-------- EXTRACTED MATERIAL --------
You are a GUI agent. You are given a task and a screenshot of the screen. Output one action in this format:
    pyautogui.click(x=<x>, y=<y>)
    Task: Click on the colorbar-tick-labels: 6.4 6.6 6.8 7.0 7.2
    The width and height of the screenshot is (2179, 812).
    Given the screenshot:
--------
-------- EXTRACTED MATERIAL --------
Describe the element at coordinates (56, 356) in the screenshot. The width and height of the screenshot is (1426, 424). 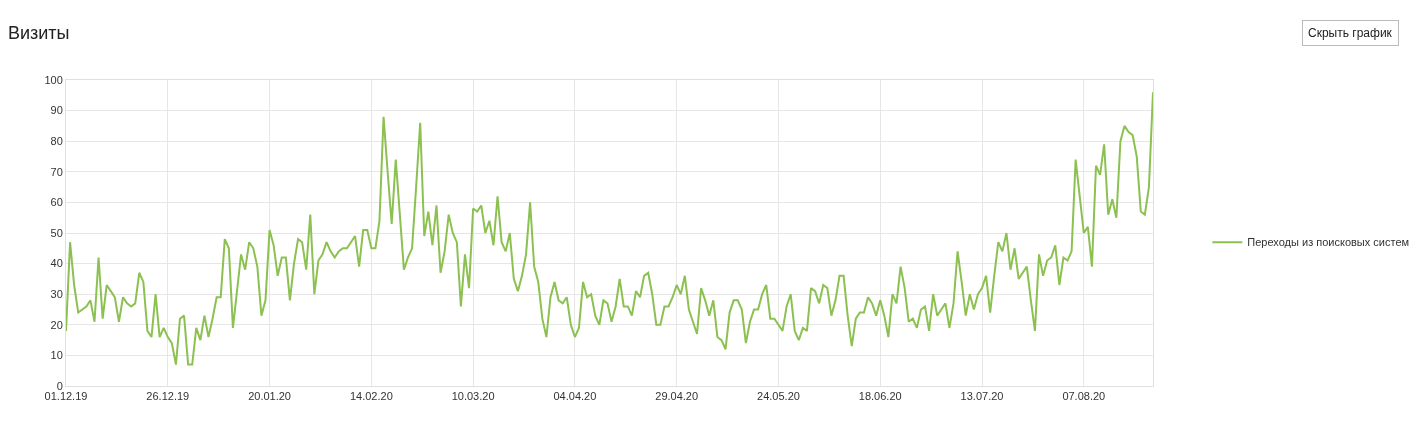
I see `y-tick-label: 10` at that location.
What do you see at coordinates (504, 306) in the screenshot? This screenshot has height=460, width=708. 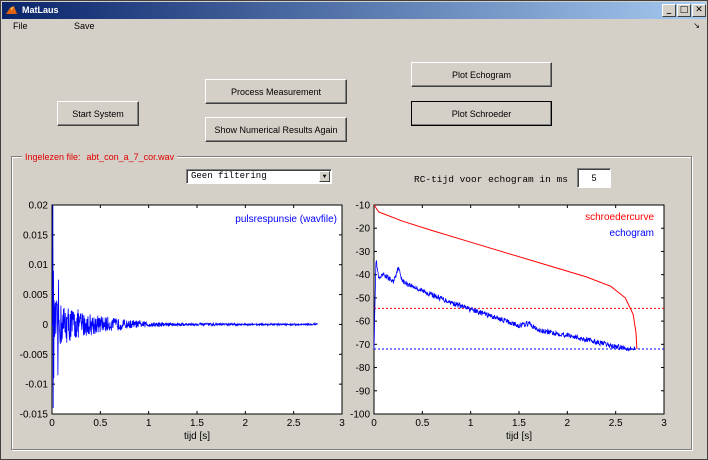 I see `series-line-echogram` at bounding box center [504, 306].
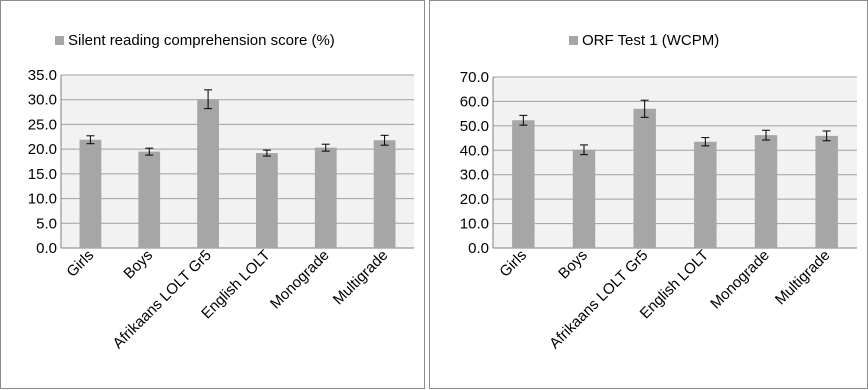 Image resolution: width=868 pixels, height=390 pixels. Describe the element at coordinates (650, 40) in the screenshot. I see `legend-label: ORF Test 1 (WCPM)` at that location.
--------
- [TASK GOAL] Copy out each line of the data above that contains the string "tick".

- [WRITTEN REPLY]
    Task: Click on the colorbar-tick-labels: 6.4 6.6 6.8 7.0 7.2
I see `y-tick-label: 10` at that location.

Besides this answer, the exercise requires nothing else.